Collected data entries
___

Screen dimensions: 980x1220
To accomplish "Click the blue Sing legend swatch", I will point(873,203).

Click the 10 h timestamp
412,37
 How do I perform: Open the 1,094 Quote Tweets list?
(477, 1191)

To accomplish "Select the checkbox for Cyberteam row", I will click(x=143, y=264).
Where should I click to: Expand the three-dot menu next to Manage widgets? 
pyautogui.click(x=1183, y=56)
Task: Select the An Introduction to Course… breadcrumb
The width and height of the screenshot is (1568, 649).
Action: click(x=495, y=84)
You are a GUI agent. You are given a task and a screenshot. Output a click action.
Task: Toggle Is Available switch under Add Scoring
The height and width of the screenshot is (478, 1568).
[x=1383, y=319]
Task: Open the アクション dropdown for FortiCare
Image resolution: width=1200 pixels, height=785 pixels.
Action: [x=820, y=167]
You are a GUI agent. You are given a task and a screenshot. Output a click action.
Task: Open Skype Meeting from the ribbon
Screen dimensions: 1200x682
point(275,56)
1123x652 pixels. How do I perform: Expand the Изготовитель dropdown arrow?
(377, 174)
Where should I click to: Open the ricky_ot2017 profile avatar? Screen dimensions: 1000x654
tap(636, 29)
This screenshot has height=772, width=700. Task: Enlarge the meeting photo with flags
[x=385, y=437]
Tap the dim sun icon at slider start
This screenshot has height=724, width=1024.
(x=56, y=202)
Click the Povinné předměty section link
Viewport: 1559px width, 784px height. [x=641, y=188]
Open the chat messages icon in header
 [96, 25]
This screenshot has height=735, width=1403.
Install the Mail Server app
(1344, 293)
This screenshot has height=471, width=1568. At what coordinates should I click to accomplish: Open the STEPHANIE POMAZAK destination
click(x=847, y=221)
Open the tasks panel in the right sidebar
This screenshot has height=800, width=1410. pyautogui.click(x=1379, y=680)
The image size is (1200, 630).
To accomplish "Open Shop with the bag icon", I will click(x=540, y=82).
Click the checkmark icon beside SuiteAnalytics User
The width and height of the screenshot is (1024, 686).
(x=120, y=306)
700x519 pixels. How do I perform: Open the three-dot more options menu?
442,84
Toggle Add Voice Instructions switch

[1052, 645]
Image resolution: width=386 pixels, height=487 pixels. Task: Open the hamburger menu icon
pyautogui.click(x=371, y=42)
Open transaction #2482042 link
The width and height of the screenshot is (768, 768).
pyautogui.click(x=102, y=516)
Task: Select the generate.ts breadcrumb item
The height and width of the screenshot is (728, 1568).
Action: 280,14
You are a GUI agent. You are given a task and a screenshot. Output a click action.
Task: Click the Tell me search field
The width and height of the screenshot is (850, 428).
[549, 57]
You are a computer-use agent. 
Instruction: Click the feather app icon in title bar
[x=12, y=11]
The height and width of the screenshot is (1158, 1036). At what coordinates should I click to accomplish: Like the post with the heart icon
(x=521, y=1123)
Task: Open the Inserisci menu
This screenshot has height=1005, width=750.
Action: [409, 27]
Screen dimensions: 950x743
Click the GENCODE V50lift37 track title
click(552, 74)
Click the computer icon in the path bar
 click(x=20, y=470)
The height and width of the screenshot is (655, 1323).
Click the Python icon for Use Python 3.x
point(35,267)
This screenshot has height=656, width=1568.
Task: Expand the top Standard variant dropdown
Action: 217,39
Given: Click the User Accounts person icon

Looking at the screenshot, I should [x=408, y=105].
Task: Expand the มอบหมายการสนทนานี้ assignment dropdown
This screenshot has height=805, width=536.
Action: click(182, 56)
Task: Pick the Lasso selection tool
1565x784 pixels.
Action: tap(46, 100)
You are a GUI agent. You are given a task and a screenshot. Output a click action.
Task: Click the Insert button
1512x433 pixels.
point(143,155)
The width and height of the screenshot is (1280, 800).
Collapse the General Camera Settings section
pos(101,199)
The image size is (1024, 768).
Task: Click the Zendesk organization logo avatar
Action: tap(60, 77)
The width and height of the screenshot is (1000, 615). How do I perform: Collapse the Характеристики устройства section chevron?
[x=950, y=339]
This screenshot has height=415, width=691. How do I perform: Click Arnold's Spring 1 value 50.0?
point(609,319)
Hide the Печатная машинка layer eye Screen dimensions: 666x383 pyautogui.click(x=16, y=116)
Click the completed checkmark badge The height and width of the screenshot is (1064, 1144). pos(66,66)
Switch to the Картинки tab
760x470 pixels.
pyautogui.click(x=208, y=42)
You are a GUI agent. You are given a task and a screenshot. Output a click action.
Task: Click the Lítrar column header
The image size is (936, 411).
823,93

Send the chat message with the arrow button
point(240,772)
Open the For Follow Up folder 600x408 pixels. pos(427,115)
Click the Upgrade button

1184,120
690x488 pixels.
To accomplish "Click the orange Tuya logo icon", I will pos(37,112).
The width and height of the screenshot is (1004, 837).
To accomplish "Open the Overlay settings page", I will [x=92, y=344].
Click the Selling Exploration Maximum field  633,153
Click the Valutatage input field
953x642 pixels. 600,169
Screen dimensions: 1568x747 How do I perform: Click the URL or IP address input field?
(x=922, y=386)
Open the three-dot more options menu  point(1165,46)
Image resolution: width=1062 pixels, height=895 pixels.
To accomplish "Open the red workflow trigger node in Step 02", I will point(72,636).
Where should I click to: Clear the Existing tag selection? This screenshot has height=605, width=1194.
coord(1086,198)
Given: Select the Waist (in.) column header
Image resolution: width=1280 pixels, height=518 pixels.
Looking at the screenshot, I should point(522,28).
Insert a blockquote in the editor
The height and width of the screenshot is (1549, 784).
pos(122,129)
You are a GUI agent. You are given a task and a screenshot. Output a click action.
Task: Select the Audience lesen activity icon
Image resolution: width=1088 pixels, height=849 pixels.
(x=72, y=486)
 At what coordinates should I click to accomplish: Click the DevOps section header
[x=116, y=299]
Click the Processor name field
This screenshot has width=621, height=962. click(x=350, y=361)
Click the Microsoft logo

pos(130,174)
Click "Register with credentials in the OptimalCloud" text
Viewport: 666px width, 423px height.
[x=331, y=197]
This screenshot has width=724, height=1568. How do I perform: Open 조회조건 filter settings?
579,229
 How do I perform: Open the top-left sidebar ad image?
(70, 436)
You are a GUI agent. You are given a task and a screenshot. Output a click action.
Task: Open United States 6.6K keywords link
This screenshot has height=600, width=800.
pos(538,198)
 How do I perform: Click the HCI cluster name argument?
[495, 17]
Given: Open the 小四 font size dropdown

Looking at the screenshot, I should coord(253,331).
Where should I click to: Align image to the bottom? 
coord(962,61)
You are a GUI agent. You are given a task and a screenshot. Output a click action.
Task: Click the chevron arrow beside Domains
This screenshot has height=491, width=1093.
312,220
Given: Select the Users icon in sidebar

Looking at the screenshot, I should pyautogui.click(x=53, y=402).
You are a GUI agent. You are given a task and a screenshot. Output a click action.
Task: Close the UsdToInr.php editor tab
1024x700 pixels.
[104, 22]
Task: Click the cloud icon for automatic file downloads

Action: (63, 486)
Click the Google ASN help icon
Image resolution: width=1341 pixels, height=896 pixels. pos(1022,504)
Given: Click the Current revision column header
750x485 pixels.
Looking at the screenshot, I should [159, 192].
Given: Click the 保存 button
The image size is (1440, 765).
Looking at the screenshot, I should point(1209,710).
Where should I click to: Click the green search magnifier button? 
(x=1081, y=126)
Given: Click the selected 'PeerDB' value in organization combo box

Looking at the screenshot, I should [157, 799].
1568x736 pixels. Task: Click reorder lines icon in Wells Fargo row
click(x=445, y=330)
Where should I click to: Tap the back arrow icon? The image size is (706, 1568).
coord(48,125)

___

● **WHAT TO DO**: Only lines with the word "column" count here; copy every one from the records.

● **FINISHED TASK**:
Task: Click the Lítrar column header
Given: Select the Waist (in.) column header
Given: Click the Current revision column header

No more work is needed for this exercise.